## TEXTO DEL EJERCICIO
Tal como dijimos, existió también un esplendoroso siglo XVIII para el campo de Cartagena, el ''hermanito pobre'' en nuestra historia milenaria. Aunque hubo un claro desfase con respecto a la ciudad durante el siglo XVI y parte del XVII, desde mediados de este último siglo la colonización del campo se consolida a pasos agigantados, surgiendo numerosos núcleos de población estable, como Pozo Estrecho, La Palma, El Algar, El Albujón, La Aljorra o Perín, que se sumaban a los ya tradicionales Fuente Álamo y Alumbres. También habría que añadir en este proceso de crecimiento la aparición de los denominados ''nuevos barrios extramuros'', esto es, Santa Lucía, San Antón (con Fuente Cubas) y el barrio de la Concepción, que se beneficiarán del empuje del Arsenal acogiendo buena parte de la mano de obra empleada en la actividad del astillero y en la construcción de las numerosas obras del XVIII.

## TAREA 1
En el texto sobre el campo de Cartagena, ¿cuáles son los dos núcleos de población que se presentan como ya tradicionales?
## TAREA 2
Reescribe el fragmento del texto sobre el campo de Cartagena que va de "Tal como dijimos, existió" a "obras del XVIII.", ambos incluidos, y pon "puerto militar" en lugar de "Arsenal".

## EXTRACTOS DE DATOS

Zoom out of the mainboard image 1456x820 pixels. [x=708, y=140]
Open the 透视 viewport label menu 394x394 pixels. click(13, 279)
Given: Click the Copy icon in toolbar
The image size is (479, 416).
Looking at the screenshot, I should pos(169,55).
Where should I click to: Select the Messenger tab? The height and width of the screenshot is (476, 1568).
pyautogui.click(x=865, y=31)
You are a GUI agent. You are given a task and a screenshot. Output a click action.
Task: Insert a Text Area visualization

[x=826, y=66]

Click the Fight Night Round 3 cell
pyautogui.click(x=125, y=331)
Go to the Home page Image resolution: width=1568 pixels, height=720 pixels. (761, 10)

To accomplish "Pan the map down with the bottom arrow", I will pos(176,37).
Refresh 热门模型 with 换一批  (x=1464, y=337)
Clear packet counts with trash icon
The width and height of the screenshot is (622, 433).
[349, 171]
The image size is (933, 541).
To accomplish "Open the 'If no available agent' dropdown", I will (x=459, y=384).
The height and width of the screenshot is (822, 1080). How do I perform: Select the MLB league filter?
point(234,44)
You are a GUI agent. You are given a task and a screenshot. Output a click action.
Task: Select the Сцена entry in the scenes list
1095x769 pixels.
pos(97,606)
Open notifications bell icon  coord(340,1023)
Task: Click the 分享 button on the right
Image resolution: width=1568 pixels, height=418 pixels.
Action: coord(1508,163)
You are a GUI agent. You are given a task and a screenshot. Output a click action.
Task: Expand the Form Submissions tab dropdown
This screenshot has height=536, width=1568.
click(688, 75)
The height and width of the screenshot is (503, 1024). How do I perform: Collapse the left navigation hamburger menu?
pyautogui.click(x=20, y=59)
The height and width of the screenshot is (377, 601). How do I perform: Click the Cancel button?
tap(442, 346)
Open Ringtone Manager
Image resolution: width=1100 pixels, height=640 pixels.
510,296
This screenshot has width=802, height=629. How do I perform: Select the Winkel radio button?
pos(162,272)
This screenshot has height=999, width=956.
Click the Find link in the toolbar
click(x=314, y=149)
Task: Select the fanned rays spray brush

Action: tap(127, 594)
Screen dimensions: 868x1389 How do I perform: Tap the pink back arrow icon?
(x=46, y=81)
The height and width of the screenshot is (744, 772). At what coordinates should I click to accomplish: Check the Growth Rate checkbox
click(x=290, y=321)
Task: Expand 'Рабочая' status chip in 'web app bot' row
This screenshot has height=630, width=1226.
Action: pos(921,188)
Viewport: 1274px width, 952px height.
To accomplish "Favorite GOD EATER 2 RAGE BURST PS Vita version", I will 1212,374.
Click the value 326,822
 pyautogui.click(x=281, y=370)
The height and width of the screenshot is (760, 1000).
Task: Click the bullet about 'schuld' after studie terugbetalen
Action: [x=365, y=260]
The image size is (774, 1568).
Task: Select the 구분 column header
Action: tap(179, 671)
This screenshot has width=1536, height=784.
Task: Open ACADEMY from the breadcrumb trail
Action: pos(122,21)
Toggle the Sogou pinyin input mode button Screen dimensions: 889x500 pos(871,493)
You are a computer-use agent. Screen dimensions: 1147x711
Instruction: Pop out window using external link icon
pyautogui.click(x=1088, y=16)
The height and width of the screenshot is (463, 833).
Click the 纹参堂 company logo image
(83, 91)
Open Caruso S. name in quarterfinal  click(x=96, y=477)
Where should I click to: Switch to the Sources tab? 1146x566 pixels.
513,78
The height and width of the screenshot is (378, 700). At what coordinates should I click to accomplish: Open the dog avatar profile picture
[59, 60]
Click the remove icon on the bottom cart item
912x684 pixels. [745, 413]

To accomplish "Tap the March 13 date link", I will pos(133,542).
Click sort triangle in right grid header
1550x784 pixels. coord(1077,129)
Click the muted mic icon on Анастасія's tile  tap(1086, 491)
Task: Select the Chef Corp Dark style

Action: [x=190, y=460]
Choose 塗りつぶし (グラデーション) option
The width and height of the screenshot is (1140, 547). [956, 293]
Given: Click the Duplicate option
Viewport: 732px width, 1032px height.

## RESPUESTA 1
Fuente Álamo y Alumbres.

## RESPUESTA 2
Tal como dijimos, existió también un esplendoroso siglo XVIII para el campo de Cartagena, el ''hermanito pobre'' en nuestra historia milenaria. Aunque hubo un claro desfase con respecto a la ciudad durante el siglo XVI y parte del XVII, desde mediados de este último siglo la colonización del campo se consolida a pasos agigantados, surgiendo numerosos núcleos de población estable, como Pozo Estrecho, La Palma, El Algar, El Albujón, La Aljorra o Perín, que se sumaban a los ya tradicionales Fuente Álamo y Alumbres. También habría que añadir en este proceso de crecimiento la aparición de los denominados ''nuevos barrios extramuros'', esto es, Santa Lucía, San Antón (con Fuente Cubas) y el barrio de la Concepción, que se beneficiarán del empuje del puerto militar acogiendo buena parte de la mano de obra empleada en la actividad del astillero y en la construcción de las numerosas obras del XVIII.